Kritik zu Sparta
In Ulrich Seidls zweitem Film des mit »Rimini« begonnenen Diptychons über ein Brüderpaar spielt Georg Friedrich den zurückhaltenden Ewald, der in Rumänien mit dem Dämon seiner pädophilen Neigung ringt
Mit »Sparta« setzt Ulrich Seidl das mit »Rimini« begonnene Diptychon fort und erzählt die Geschichte der elenden Brüder weiter, in deren Leben die Saat patriarchaler Gewalt unterschiedlich aufgeht.
Während also der (abgehalfterte) Schlagersänger Richie Bravo (Michael Thomas) in »Rimini« mit den Forderungen seiner plötzlich aufgetauchten Tochter ringt, ist Kraftwerksingenieur Ewald (Georg Friedrich) unterwegs in Rumänien und ringt mit dem Dämon seiner pädophilen Neigung. Im Unterschied zu Richie, der kein Problem damit hat, im Zentrum der Aufmerksamkeit zu stehen, bleibt Ewald lieber im Hintergrund und geht Konfrontationen eher aus dem Weg; seiner kräftigen Statur zum Trotz, wirkt er verloren, verunsichert, verängstigt.

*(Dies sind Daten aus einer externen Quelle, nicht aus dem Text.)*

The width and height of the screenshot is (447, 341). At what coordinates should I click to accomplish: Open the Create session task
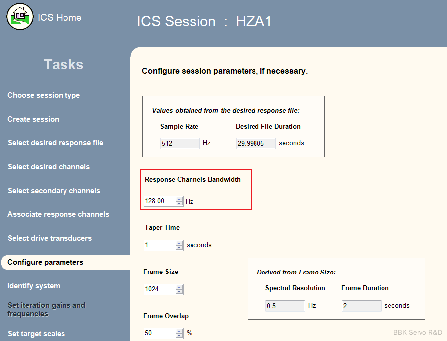(x=33, y=119)
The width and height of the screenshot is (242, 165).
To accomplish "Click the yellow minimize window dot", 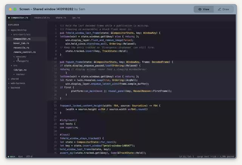I will 10,9.
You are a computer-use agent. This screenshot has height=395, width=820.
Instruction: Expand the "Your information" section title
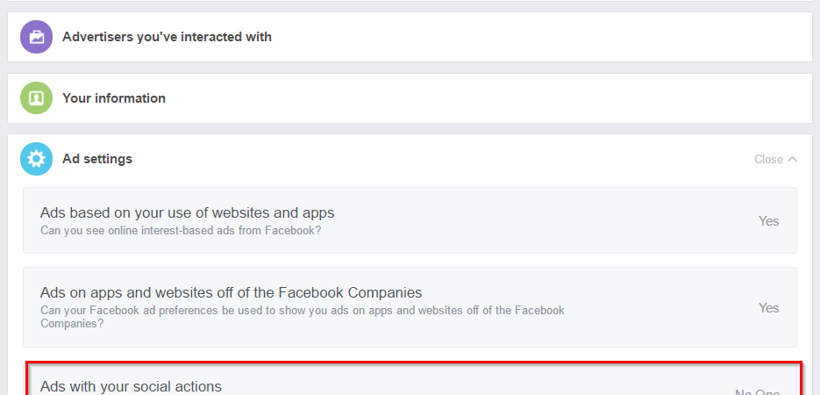pyautogui.click(x=114, y=98)
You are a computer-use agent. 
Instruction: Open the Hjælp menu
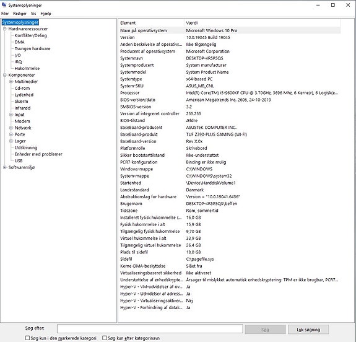pos(46,14)
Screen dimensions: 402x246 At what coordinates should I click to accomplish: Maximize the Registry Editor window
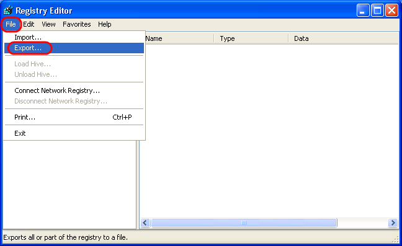[x=377, y=11]
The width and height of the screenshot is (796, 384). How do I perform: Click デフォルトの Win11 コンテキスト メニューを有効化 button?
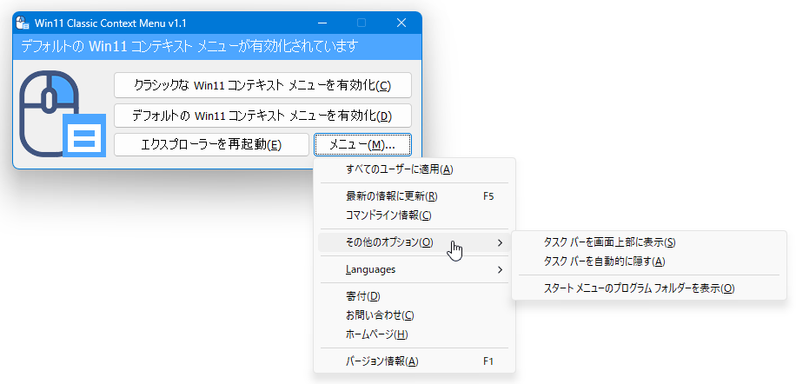[262, 116]
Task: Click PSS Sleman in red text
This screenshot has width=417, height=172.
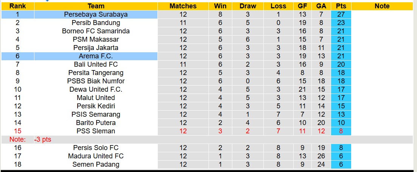Action: [x=96, y=131]
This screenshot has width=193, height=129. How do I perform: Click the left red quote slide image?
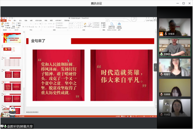(x=58, y=75)
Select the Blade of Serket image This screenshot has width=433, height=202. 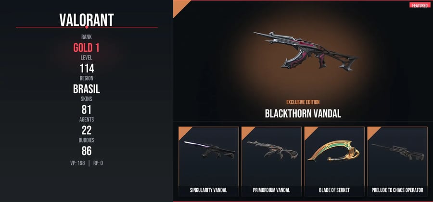(x=333, y=151)
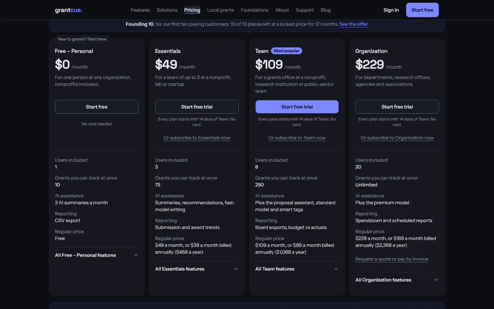Follow the See the offer link

coord(354,24)
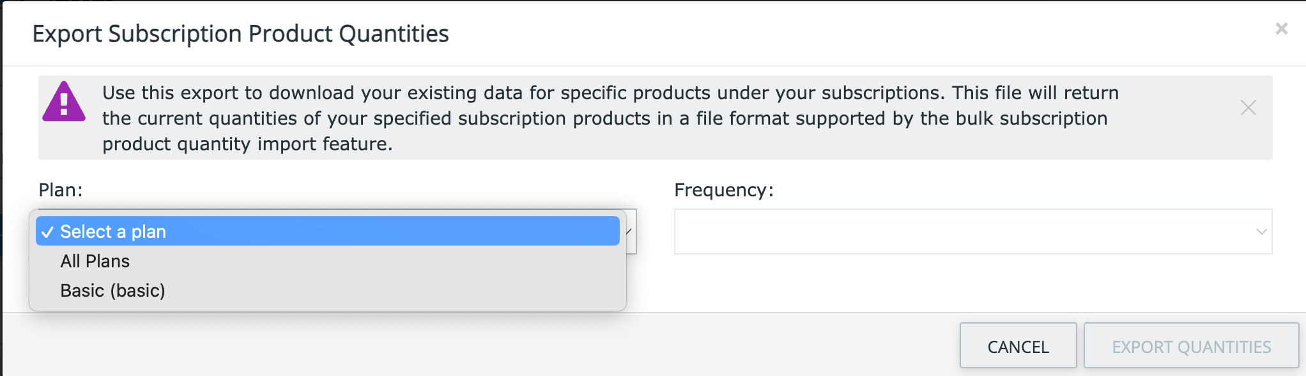Click the Plan: field label
This screenshot has height=376, width=1306.
point(61,190)
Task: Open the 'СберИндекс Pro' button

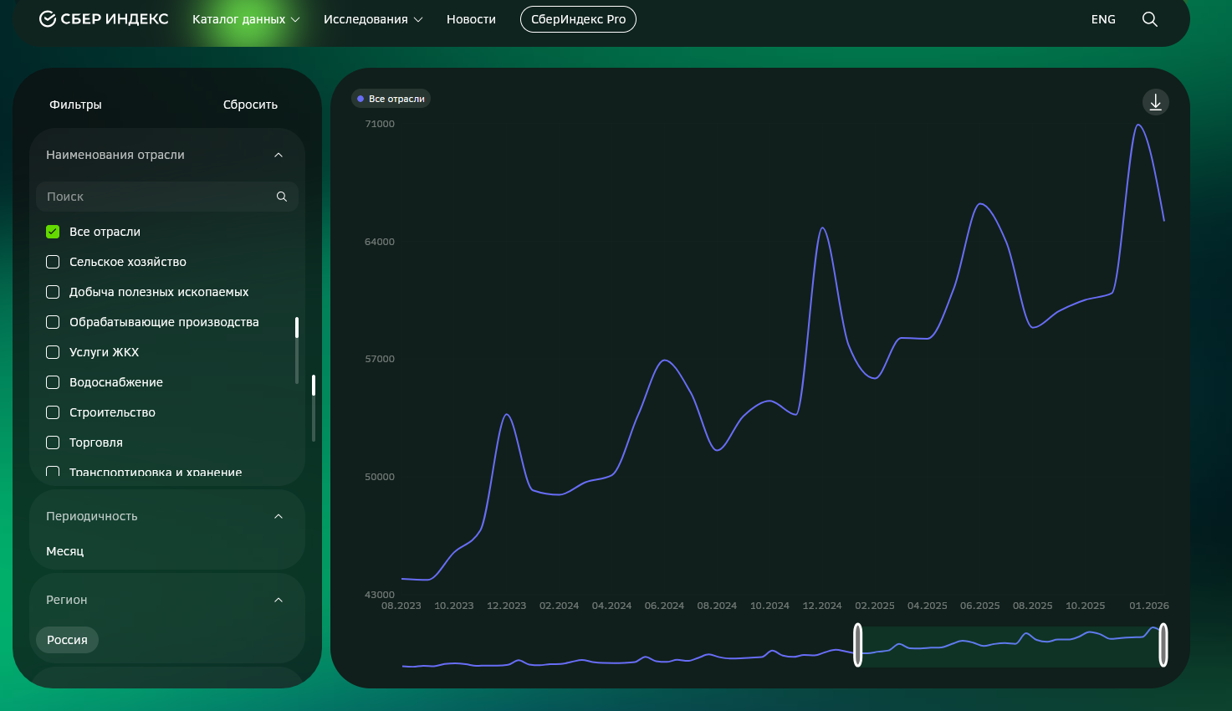Action: coord(578,19)
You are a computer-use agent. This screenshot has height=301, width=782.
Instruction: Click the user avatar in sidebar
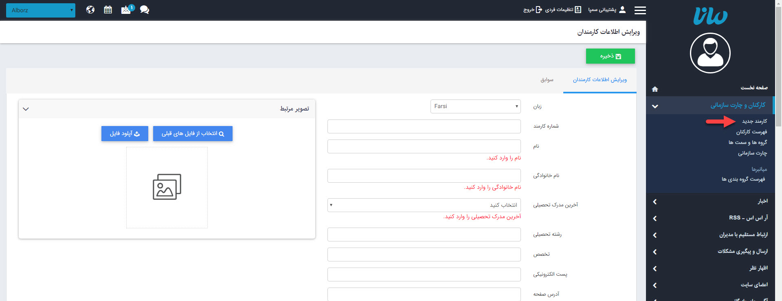(710, 53)
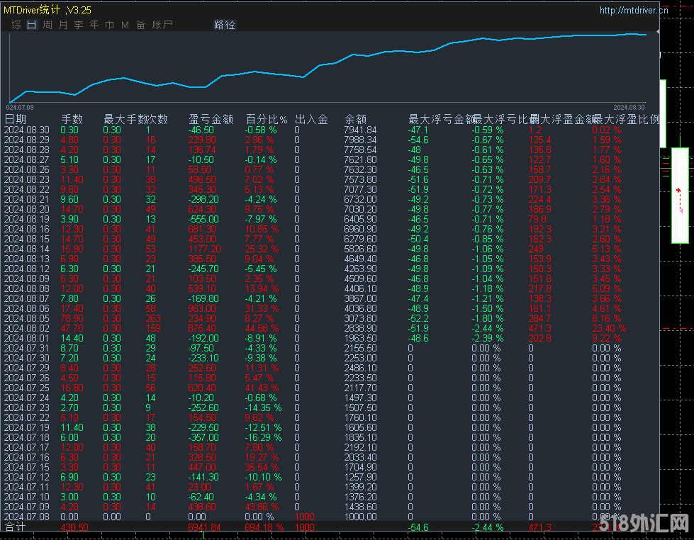Open the 备 notes tab
Viewport: 694px width, 540px height.
click(x=141, y=25)
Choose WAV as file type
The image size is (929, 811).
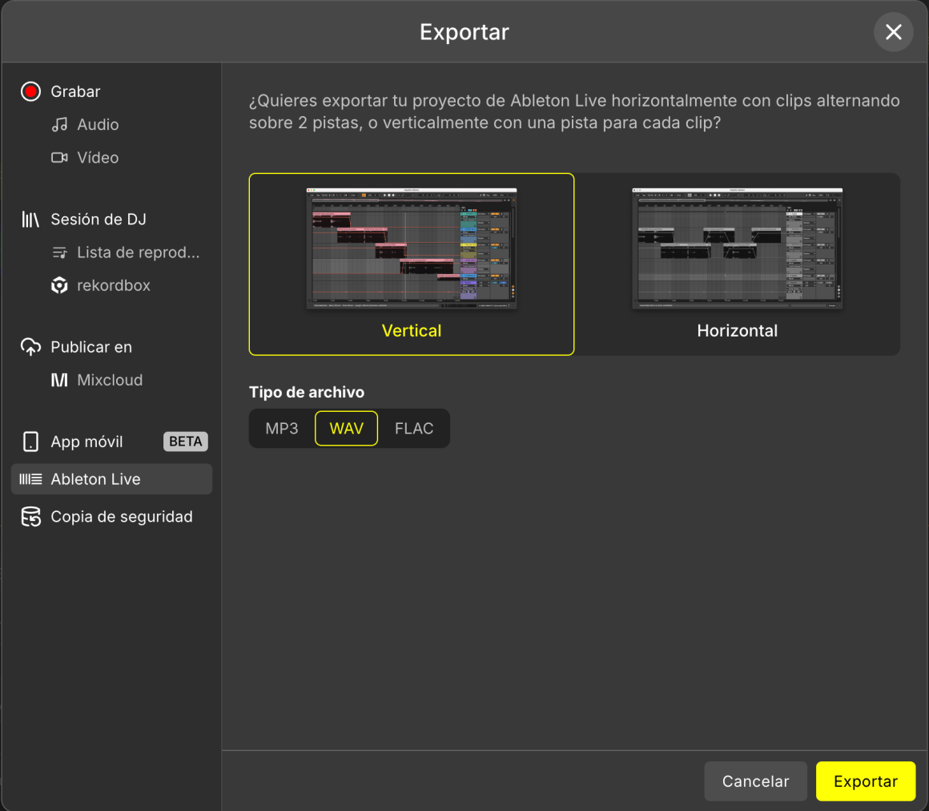(346, 429)
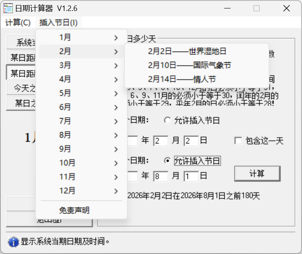The height and width of the screenshot is (254, 302).
Task: Maximize the 日期计算器 window
Action: pyautogui.click(x=257, y=8)
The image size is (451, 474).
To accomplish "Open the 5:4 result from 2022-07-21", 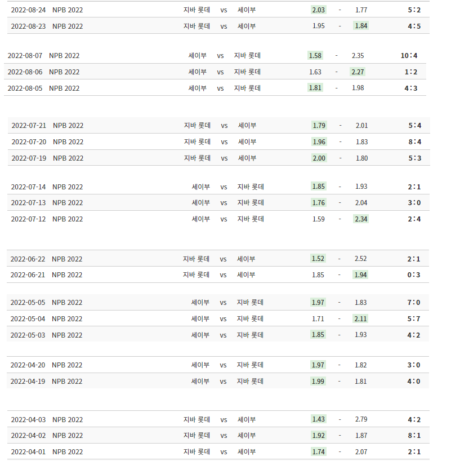I will [x=415, y=126].
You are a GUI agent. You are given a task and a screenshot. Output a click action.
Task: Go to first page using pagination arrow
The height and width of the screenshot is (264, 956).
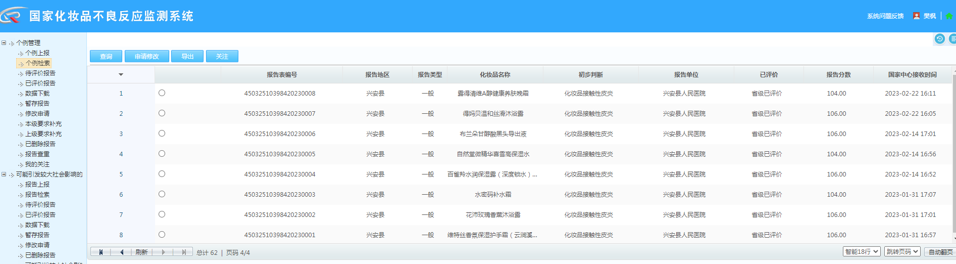pos(101,252)
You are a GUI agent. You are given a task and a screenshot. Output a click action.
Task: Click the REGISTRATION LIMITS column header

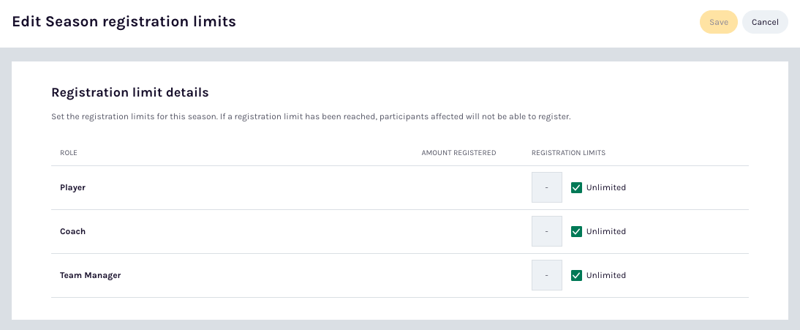[x=568, y=153]
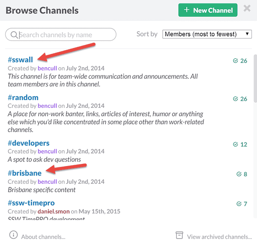
Task: Open View archived channels link
Action: [219, 236]
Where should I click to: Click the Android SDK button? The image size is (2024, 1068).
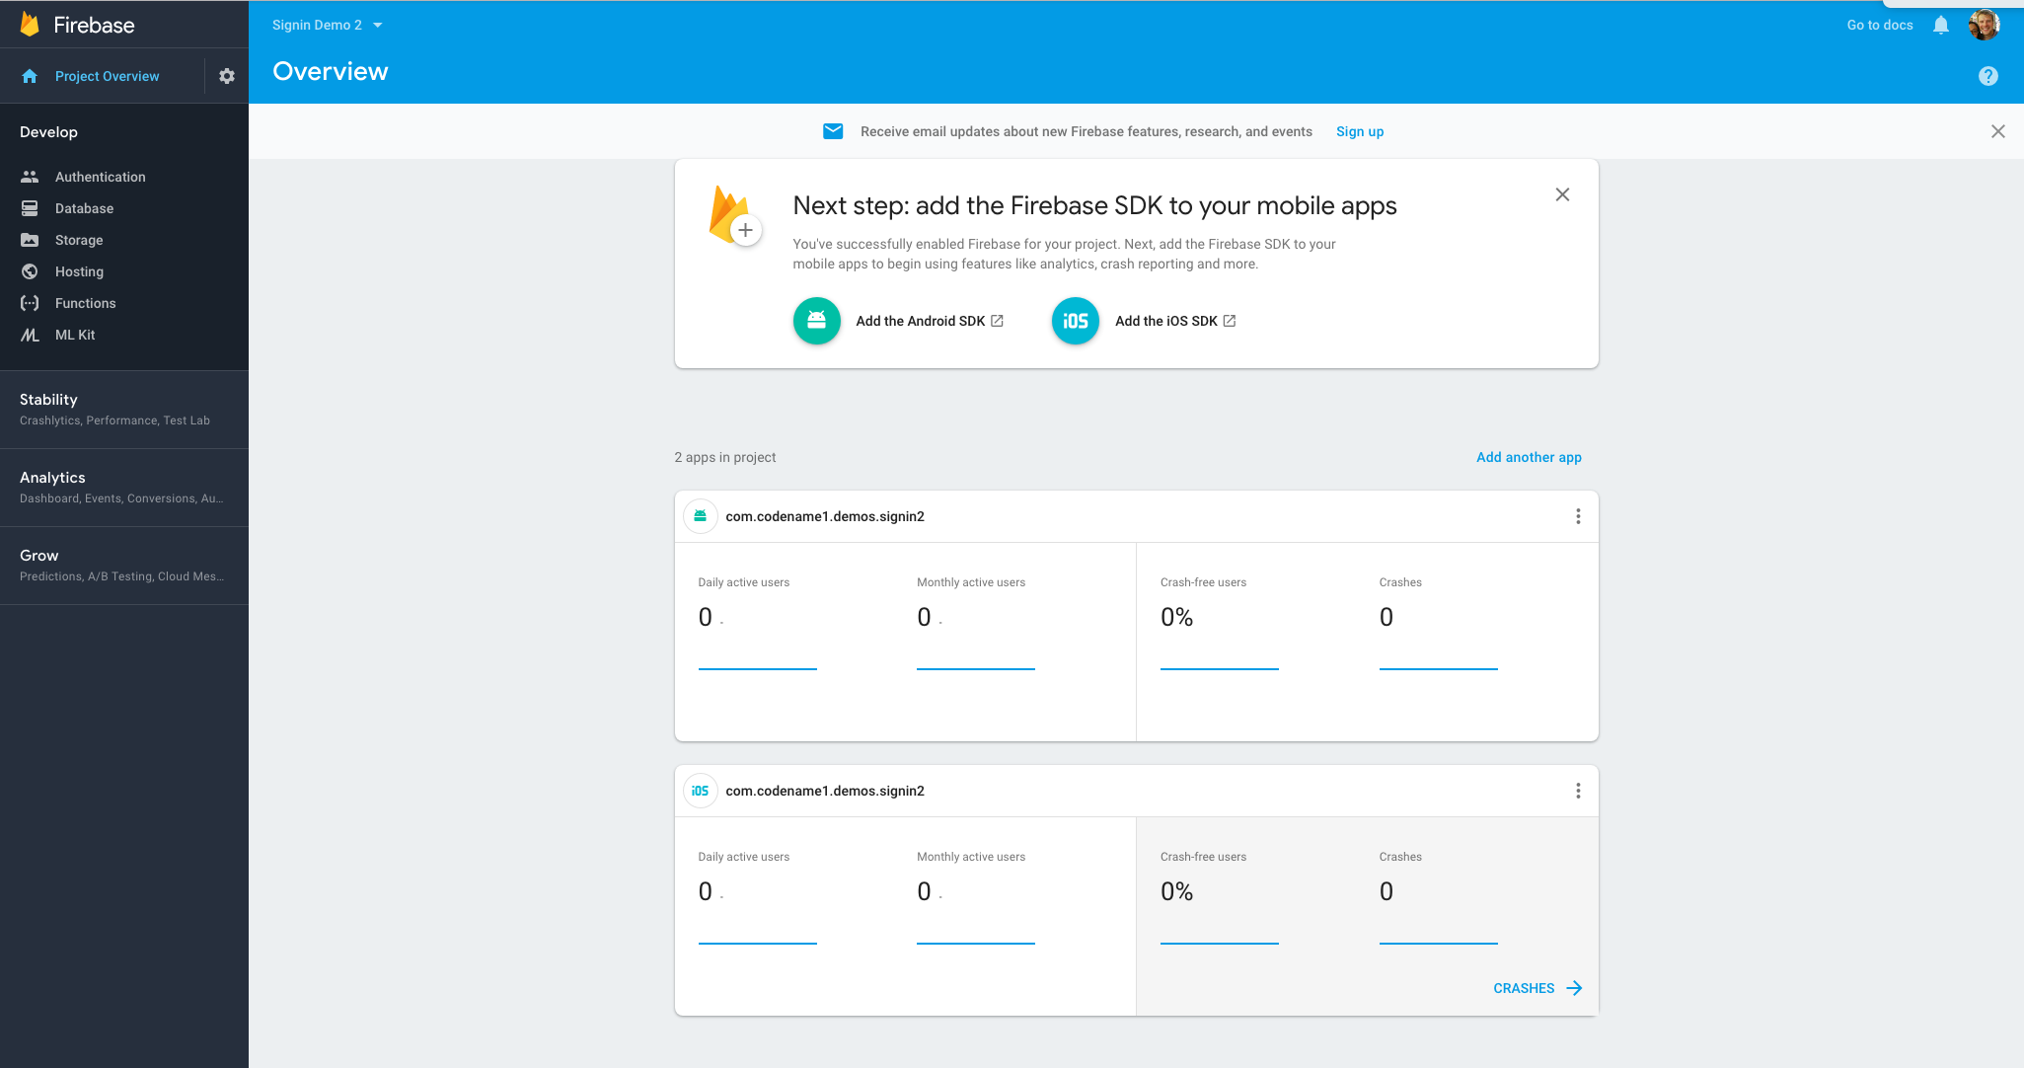click(900, 320)
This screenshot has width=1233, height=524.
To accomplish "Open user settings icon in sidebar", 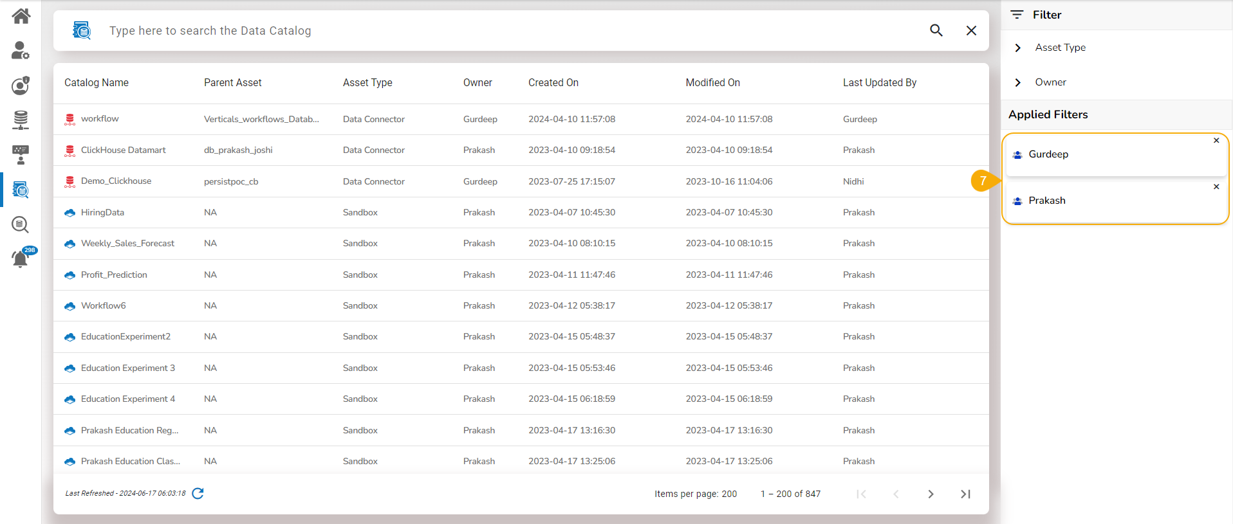I will pyautogui.click(x=21, y=50).
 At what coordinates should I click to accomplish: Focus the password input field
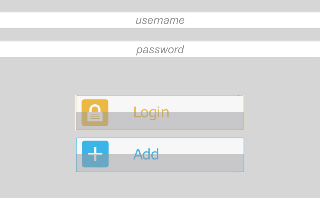tap(160, 49)
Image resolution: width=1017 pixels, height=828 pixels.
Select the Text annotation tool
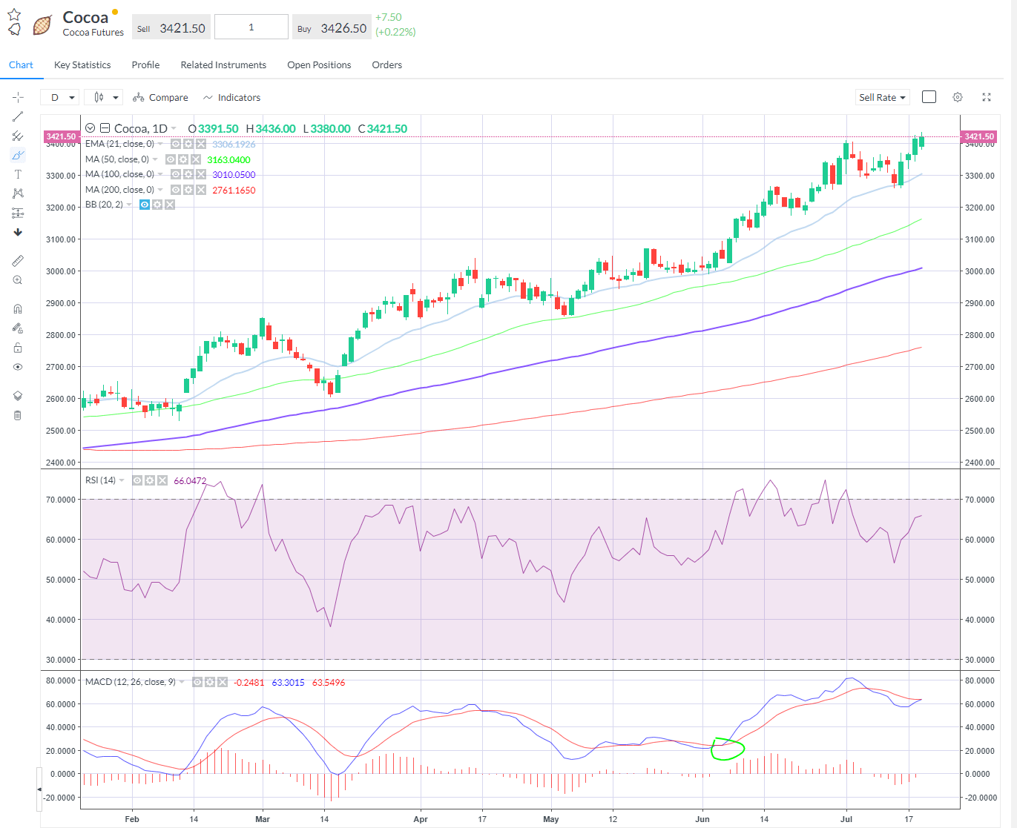coord(18,174)
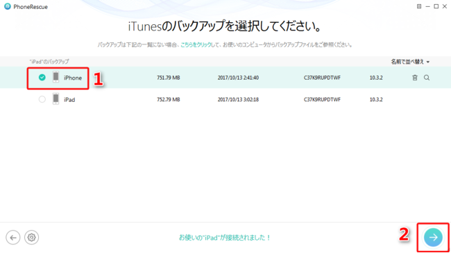Click the magnifier icon on iPhone backup row
Viewport: 451px width, 253px height.
pyautogui.click(x=427, y=78)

Das Scharnier zwischen den beiden bildet der Vater, der in einem Altersheim irgendwo in Österreich schwer dement mit seinem Rollator herumkurvt und nach einem Ausweg sucht. Nicht, dass ihm das bewusst wäre, denn ihm ist nur noch sehr wenig bewusst. Der Nazi immerhin, der steckt fest in ihm drin, eingefleischt sozusagen. Und auch wenn er kaum mehr Wörter hat, »Jedem das Seine«, das weiß er doch ganz genau. Der verdämmernde Nazi – von Hans-Michael Rehberg in seiner letzten Rolle eindringlich verkörpert – ist das Symbol der Weitergabe der patriarchalen Gewalttradition vom Vater an den Sohn – »… hart wie Kruppstahl …«.
Der Schoß ist fruchtbar noch, aus dem das kroch. Zu sehen in einer der Schlüsselszenen von »Sparta«, in der der von Ewald in gebotener Heimlichkeit geliebte, zartgliedrige Bub von seinem Stiefvater einer jener Abhärtungsmaßnahmen unterzogen wird, mit denen vermeintliche Männer vermeintlich Männer schaffen. Dem Stiefvater ist das Treiben im alten Schulhaus suspekt, das Ewald gemeinsam mit den Burschen des Dorfes zur titelgebenden, als Zufluchtsort fungierenden Festung ausgebaut hat. Hier tobt er mit ihnen herum, hier fotografiert er sie. Das ist Ewalds Versuch, eine Form zu finden für die tabuisierten Gefühle; eine Form, die, als eine Art Männerbund gedacht, gerade noch tolerierbar wäre, weil in einem solchen bekanntermaßen das Verdrängte immer schon mithaust. Bis die erbosten Väter schließlich die Festung stürmen und die Söhne alles andere als zimperlich zurück unter ihre Fuchteln reißen.
Nein, verharmlost wird hier nichts. Ewald ist kein guter Onkel, seine Absichten sind nicht unschuldig. Friedrich lässt keinen Zweifel an der Schwäche und am letztlichen Versagen seiner Figur. Aber eben auch daran nicht, dass genau dies Ewalds Tragödie ist. Er ist, wie sein Bruder, ein Armseliger, und er kann, wie dieser, nicht entschuldigt werden. Er ist auch nicht Teil einer Milchmädchenrechnung, die da lautet: Hätte der Vater die Brüder zärtlich geliebt, sie wären bessere Männer geworden. Er ist aber Teil einer Kritik an Geschlechterstereotypen, die die Resultate der machistischen Zurichtungen schmerzhaft zuspitzt. Die Beschädigungen von Richie Bravo und Ewald sind Anklage und Lamento zugleich: Was das Patriarchat Menschen antut, wenn es sie zu »Männern« macht.